Over on the “Ask the Directory Services Team” blog there is a post about Lag Sites. I really disliked what was written and left a nice long comment. I am not sure if it will be posted or not and I also wanted to reach folks with my comments about lag sites that possibly don’t read that blog.
My personal thoughts on lag sites are that they can be a good thing. They are not, and visualize me saying this three times out loud to you, they are not a COMPLETE DISASTER RECOVERY SOLUTION. However they can be PART of an overall DR solution. Even an integral part that can help you meet tight SLA/SLO goals.
Better than a lag site, IMO, would be a tombstone reanimation combined with snapshot data recovery mechanism but that is a Windows Server 2008 kind of thing and if the customers I work with are any indication, it will be awhile before most large orgs will be in a position to use that. In the meanwhile lag sites work with everything all the way back to OEM Windows 2000.
Here is the blog post
http://blogs.technet.com/askds/archive/2008/10/20/lag-site-or-hot-site-aka-delayed-replication-for-active-directory-disaster-recovery-support.aspx
These are my comments to the post:
All I read here is that you need to know what you are doing and should have a clear design and operational model in mind if you use lag sites. I would argue you should know what you are doing and have a good plan if you are responsible for AD at all.
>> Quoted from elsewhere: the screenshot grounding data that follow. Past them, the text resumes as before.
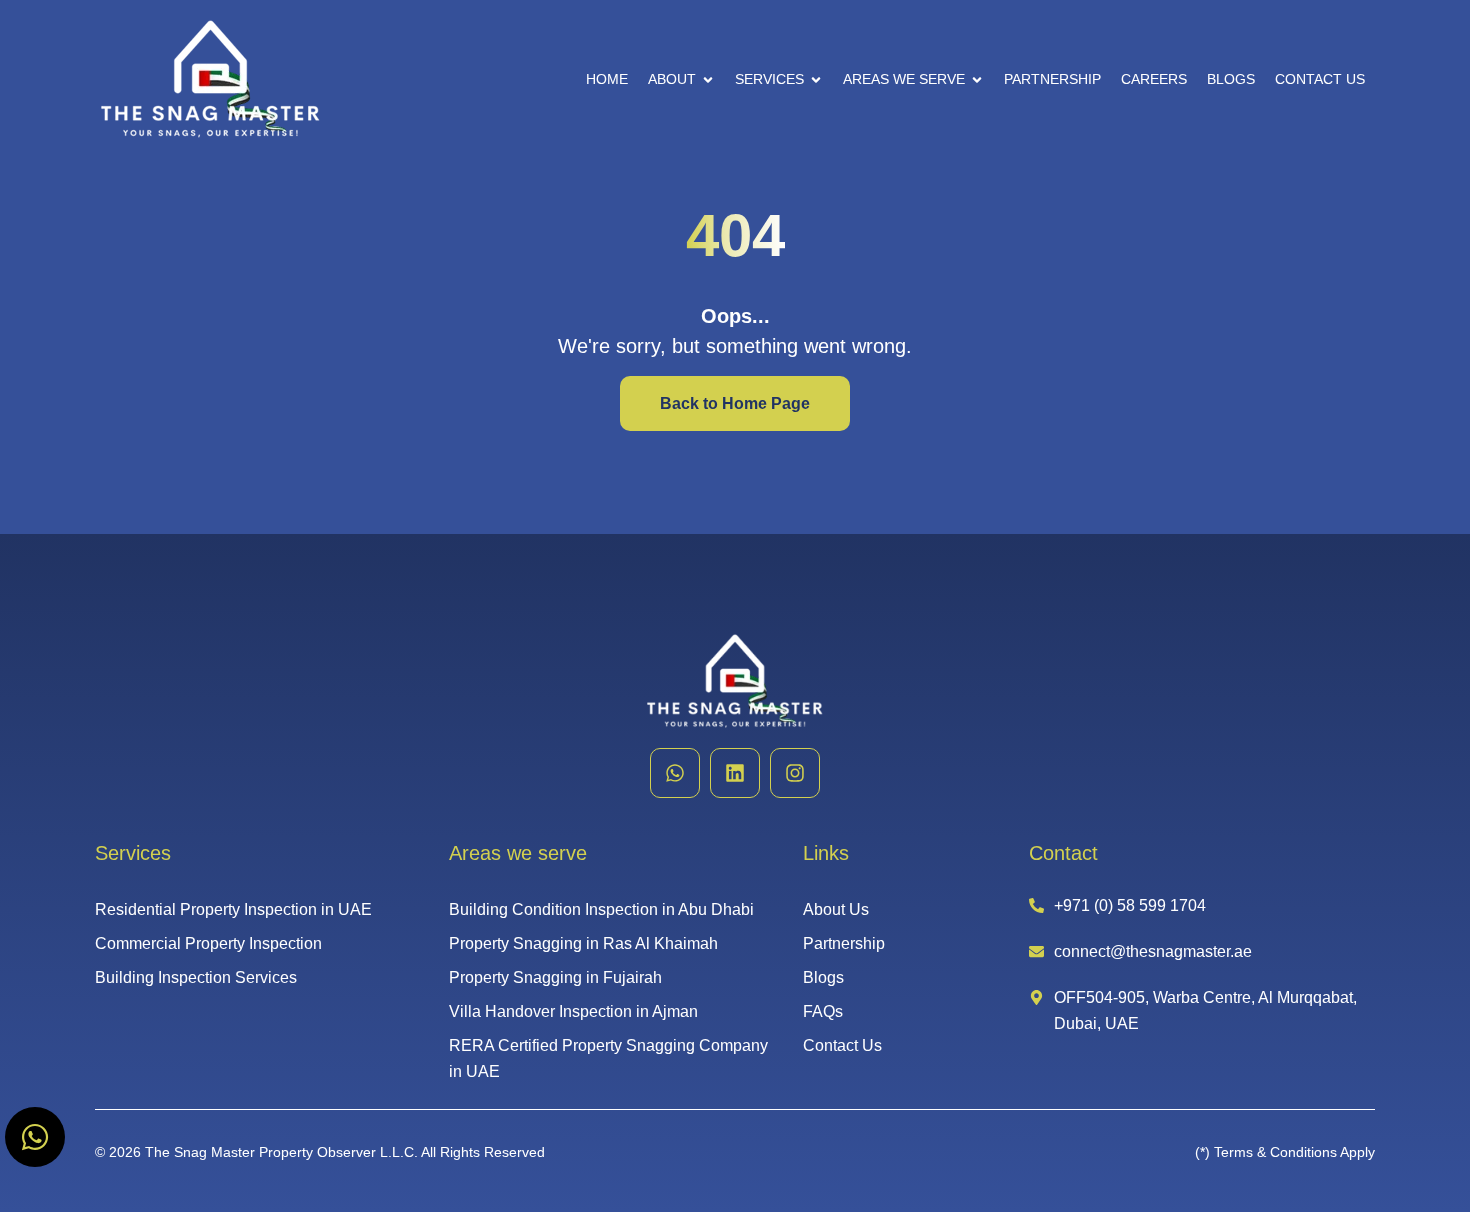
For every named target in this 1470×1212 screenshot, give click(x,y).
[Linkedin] (735, 773)
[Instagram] (795, 773)
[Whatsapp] (675, 773)
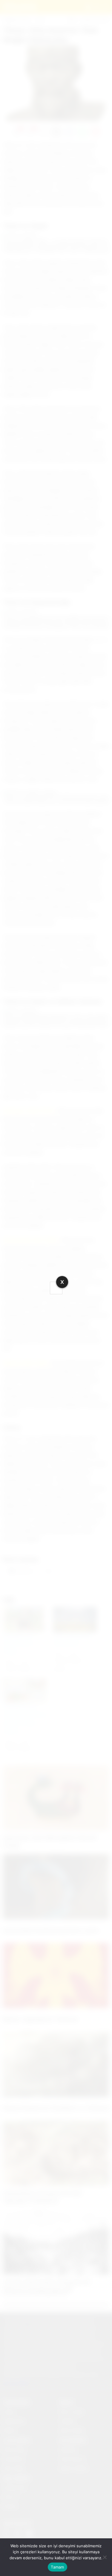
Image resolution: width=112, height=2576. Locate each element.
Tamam (57, 2567)
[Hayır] (105, 2557)
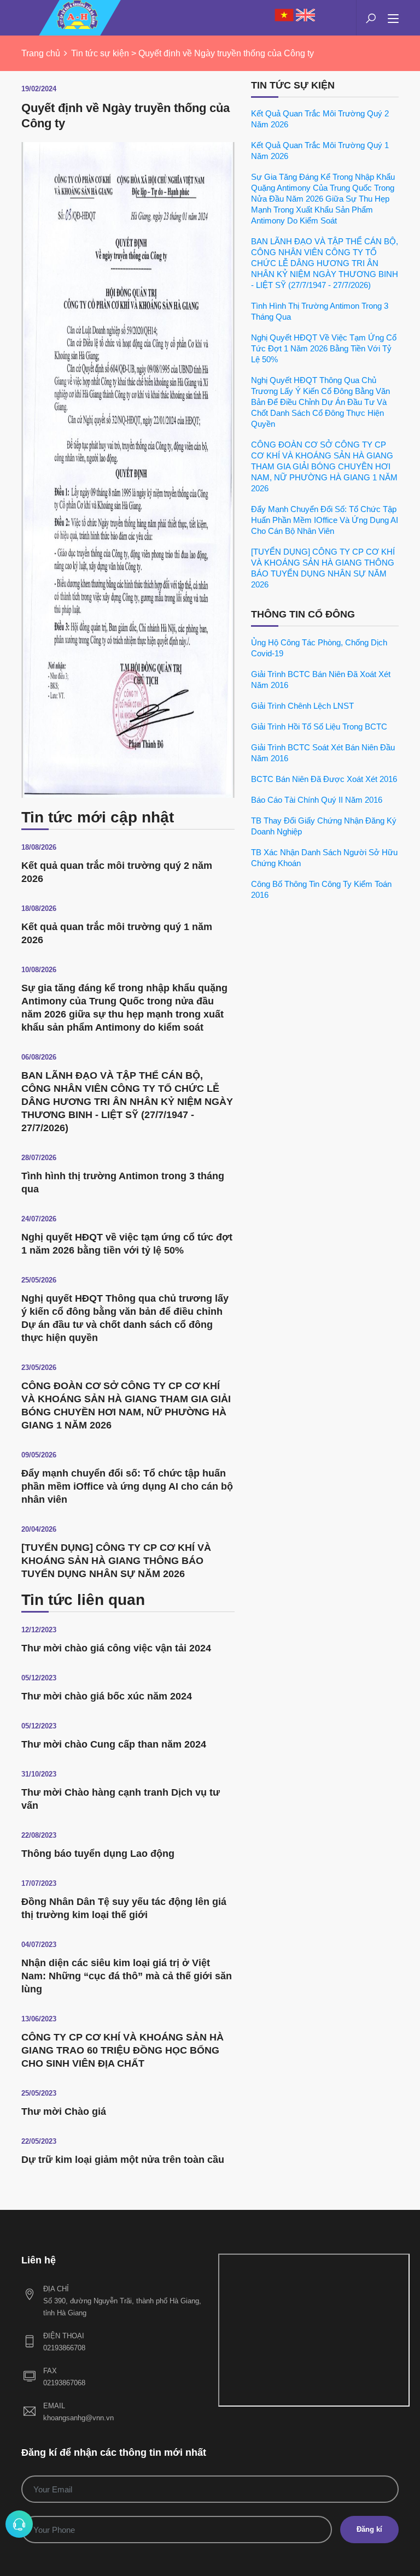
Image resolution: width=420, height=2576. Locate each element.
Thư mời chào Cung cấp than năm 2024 (113, 1744)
Everything you list here can be covered if you have knowledgeable informed admins. If you have an unwitting admin, you already have a problem, maybe the lag site will help you catch the problem and eradicate it before something serious happens.
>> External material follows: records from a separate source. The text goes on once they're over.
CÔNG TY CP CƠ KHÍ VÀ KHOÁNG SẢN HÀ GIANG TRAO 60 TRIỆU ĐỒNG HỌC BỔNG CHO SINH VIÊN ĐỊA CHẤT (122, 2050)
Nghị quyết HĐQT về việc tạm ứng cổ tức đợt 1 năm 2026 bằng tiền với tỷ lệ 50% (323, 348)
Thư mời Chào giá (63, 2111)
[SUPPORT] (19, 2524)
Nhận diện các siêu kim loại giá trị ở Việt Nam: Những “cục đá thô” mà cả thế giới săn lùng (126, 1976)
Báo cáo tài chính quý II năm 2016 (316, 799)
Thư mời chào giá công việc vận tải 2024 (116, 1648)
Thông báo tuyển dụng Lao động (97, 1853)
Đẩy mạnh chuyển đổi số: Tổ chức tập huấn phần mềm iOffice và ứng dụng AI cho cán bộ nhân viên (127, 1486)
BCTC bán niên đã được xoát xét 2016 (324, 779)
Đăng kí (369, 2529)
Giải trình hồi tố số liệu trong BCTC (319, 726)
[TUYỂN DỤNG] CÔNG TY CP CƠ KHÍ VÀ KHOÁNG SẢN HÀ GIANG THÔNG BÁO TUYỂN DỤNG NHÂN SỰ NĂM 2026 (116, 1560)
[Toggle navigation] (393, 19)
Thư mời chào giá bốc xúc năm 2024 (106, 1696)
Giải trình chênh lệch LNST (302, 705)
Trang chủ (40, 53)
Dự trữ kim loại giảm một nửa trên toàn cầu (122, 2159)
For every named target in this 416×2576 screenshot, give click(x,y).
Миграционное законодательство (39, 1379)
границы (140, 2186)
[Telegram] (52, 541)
Even the repadmin /force can be stopped dead in its tracks if necessary. The methods may or may not be supported by PSS but it doesn’t mean they don’t work just fine. Lots of things in the real world aren’t supported by PSS… Yet…. that work just fine.
Point: Lag sites are not guaranteed to be intact in a disaster:
CounterPoint: Ditto for backups. You should hopefully (again not guaranteed if your admins are the idiots that couldn’t properly run a lag site) have enough backups over time to go back far enough but if the issue occurred pre-TSL, you are SOL either way. A friend of mine presented to the DS PG an awesome way to poison the backups several years ago that was completely undetectable under normal circumstances. That hole has since been plugged because of that conversation but if MSFT now guarantees that backups will be intact in the event of a disaster, I would like to see that guarantee in writing. If not, this point is moot with the understanding that Lag Sites are not a COMPLETE DR solution, but could be PART of an overall solution.
Point: Replicating from lag site might have unrecoverable consequences
Counterpoint: And restoring from tape is also using out of date data correct? Do you have the same concern there??? Logic says you should. Also doing a schema update can do the same, should we not do those either? This is the same scare tactics used by folks in the early days of AD to warn them off from doing Schema changes. We quickly learned that if we know what we are doing and use proper precautions and procedures we will be fine. I especially enjoyed the “may have to do a forest recovery…” bit. Had that been presented to me in a meeting with MSFT in front of a customer, I likely would have been unable to control my chuckling.
Point: Lag sites pose security threats to the corporate environment
Counterpoint: This one gave me a good chuckle too. Ever hear of normal slow convergence across a large enterprise? Ever hear of Kerberos Tickets? At what point did Kerberos start validating if a currently unexpired ticket was tied to a disabled or deleted userid? Yes there *could* be additional issues if auth is possible through the lag site, but this is simply a design and operational criteria to take into account for lag sites as well as normal overall convergence of data churn. It could be a bad thing that happens when repl gets plugged or when a site is normally more latent than other sites or with “official” lag sites or if someone adjusts kerb ticket configuration settings. It isn’t a “oh my god the sky is falling don’t do lag sites because of this” item.
Point: Careful consideration must be put in configuring and deploying lag sites:
Counterpoint: Of course. Careful consideration must be put in configuring and deploying ANY site as well as ANY domain or ANY forest or ANY domain controller.
You likely should have stopped with your post after stating that one week is the hard coded upper limit on normal replication schedules. The rest of this was unhelpful and again reminded me of all of the Schema Updates are bad scare tactics that went around for the initial years of AD.
If you wanted, you could have stated that Lag Sites need to be properly planned. They need to be properly managed. They aren’t a complete DR plan but they can be part of an overall DR plan that is used for various scenarios along with tombstone reanimation, Snapshot data recovery in Window Server 2008, and god forbid tape recovery. As a personal point of interest, I would much rather restore objects out of a lag site than from a backup file. I trust the lag sites more than I trust the backup/restore process.
Going forward, please don’t give advice based on misinformation, little information, or just plain “let’s scare em” type scenarios.
The wrap-up is that a lag site is simply a site that replicates on a longer convergence frequency than “normal sites”. Possibly up to a week out of convergence. This is a fully supported configuration by MSFT. It just isn’t supported as your sole Disaster Recovery solution. And it shouldn’t be because it isn’t a full Disaster Recovery solution.